## Entries supplied
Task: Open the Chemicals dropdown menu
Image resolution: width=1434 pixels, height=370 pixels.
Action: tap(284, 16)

--

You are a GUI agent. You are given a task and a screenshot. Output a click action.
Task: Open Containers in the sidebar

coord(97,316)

* * *

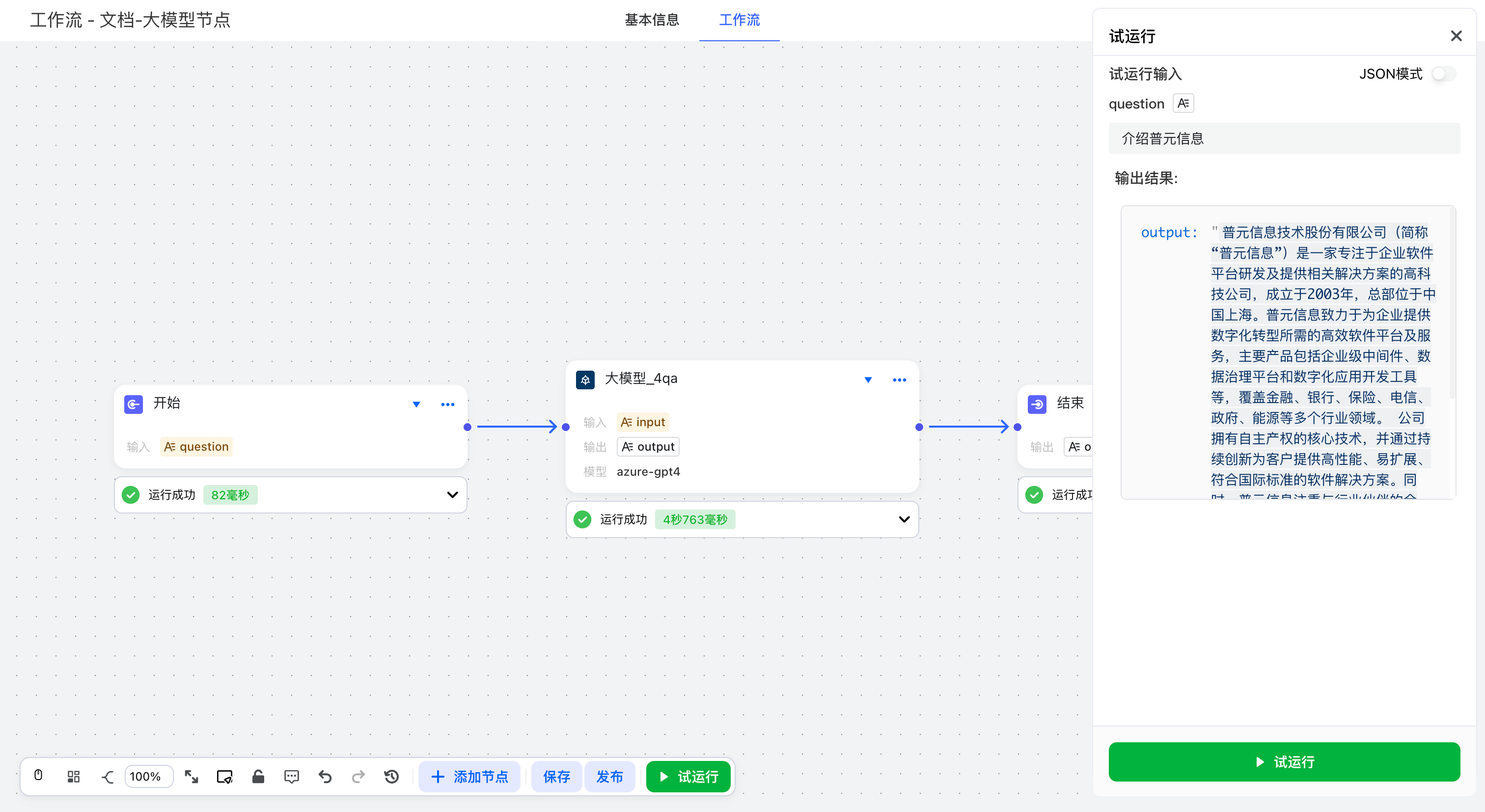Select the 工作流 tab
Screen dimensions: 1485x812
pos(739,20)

## Aim of the task
Turn the material into a numbered list, beginning with the line that contains "Select the 工作流 tab" and continuing through the line that contains "pos(739,20)", both included. Skip blank lines and leave the pictures out.

## Output for this task
1. Select the 工作流 tab
2. Screen dimensions: 1485x812
3. pos(739,20)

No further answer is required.